Frank Whittle
Frank Whittle was a pioneering British engineer and inventor, best known for developing the jet engine, which significantly transformed aviation. Born in Coventry, England, in 1907, Whittle came from a working-class family with an early interest in machinery, encouraged by his father's tinkering in a small machine shop. His passion for aviation led him to join the Royal Air Force (RAF) in 1922, where he excelled in technical studies and became an officer and pilot. Whittle conceptualized the gas turbine engine while at the RAF College at Cranwell, where he recognized the potential for high-speed, long-range aircraft that could fly at high altitudes.

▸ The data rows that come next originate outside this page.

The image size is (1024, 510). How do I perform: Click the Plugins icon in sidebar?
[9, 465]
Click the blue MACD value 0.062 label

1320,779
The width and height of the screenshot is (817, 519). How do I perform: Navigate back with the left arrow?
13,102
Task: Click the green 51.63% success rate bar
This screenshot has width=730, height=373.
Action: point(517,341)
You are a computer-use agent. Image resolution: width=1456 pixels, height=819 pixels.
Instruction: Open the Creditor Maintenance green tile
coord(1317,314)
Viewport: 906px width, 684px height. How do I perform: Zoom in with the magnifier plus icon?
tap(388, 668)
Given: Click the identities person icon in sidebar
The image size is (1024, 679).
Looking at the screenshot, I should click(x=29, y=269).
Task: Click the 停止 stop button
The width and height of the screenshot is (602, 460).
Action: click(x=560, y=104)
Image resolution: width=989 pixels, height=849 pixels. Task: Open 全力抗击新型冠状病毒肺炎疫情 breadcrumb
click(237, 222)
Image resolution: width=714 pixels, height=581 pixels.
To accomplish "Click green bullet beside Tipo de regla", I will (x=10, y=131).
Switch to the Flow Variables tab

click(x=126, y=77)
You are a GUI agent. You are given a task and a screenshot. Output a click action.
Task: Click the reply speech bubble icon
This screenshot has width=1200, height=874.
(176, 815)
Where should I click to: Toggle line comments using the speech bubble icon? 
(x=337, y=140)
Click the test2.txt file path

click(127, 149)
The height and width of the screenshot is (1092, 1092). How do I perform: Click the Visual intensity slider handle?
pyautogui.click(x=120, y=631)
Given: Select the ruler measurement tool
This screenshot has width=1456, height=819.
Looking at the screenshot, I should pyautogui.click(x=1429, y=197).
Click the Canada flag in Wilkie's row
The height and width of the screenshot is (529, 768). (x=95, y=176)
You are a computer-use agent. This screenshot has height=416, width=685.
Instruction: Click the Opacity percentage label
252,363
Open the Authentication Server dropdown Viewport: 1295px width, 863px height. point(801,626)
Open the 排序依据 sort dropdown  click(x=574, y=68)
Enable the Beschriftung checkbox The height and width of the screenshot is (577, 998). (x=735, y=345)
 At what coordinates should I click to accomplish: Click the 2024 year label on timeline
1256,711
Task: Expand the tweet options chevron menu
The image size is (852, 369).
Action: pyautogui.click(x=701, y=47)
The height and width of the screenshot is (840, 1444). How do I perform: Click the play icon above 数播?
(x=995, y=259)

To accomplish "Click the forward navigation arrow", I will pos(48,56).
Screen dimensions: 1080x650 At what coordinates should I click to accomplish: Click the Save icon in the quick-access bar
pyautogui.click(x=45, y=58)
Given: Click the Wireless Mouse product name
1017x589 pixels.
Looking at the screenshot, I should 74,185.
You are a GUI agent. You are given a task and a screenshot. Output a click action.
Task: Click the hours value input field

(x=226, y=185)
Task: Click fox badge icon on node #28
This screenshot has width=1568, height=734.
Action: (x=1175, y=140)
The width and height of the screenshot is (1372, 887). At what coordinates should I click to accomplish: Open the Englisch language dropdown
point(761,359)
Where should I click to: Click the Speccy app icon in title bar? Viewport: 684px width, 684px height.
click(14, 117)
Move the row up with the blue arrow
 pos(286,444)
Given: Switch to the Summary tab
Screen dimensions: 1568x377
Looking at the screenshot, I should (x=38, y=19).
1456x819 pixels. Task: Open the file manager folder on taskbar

Despite initial setbacks, including financial struggles during the Great Depression, Whittle's innovative designs garnered attention, leading to the establishment of Power Jets Limited to develop his jet engine prototype. His work culminated in the successful test flight of the first British jet aircraft, the Gloster E.28/39, in 1941, marking a pivotal moment in aviation history. Although other nations pursued similar technologies, Whittle's contributions laid the groundwork for the postwar aviation boom, influencing both military and commercial aviation. He received numerous accolades for his work, including a knighthood, and continued to advise aviation firms until his retirement. Whittle's legacy endures in the ongoing evolution of jet travel, which has reshaped global transportation.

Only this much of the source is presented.